═══ SUPPLIED DATA ═══

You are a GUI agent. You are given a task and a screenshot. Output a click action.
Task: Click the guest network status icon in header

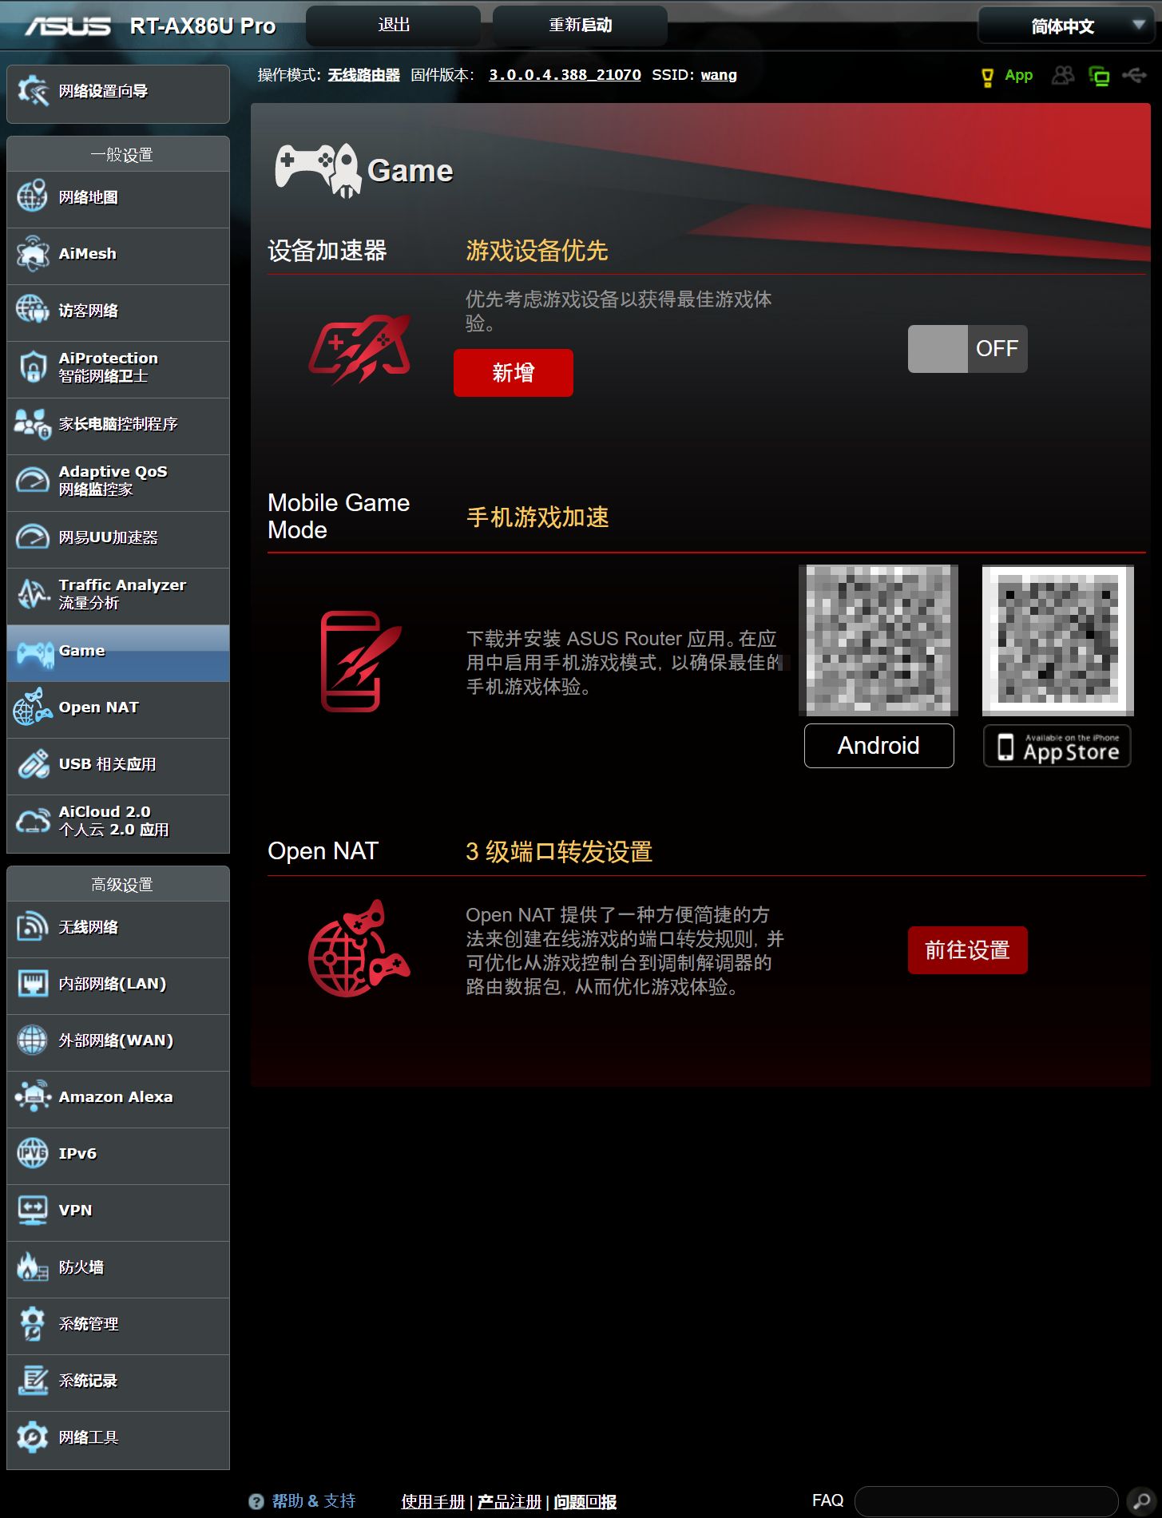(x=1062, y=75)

═══
═══ SUPPLIED DATA ═══

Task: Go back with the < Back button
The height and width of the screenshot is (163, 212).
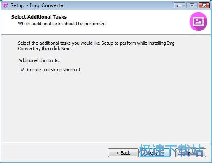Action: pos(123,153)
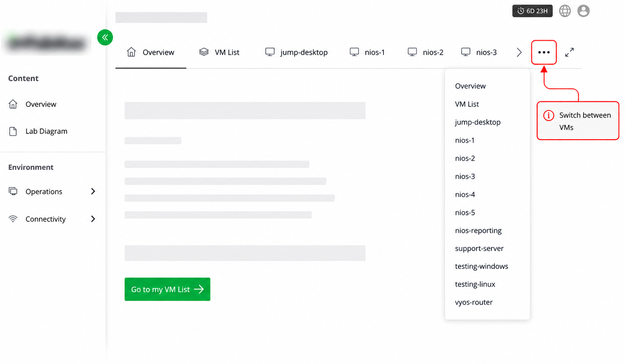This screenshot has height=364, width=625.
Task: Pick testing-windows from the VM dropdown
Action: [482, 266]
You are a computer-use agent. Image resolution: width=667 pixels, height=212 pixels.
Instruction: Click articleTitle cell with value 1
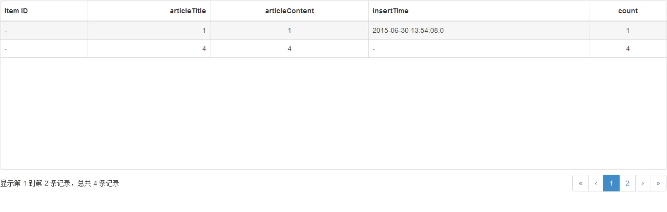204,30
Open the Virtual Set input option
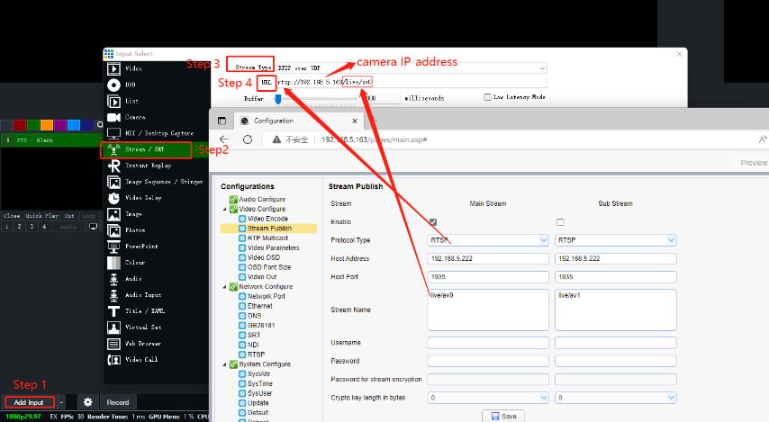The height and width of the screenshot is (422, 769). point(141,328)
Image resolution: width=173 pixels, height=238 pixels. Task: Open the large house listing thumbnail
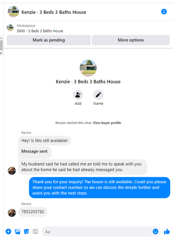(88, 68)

═══

» AIM OF THE EXERCISE
Lines holding "agent" in the data above: copy each of them.

» SOLUTION BELOW
You are a GUI agent. You are given a task and a screenshot. Output a click action.
You are a computer-use agent. Image resolution: width=667 pixels, height=212 pixels.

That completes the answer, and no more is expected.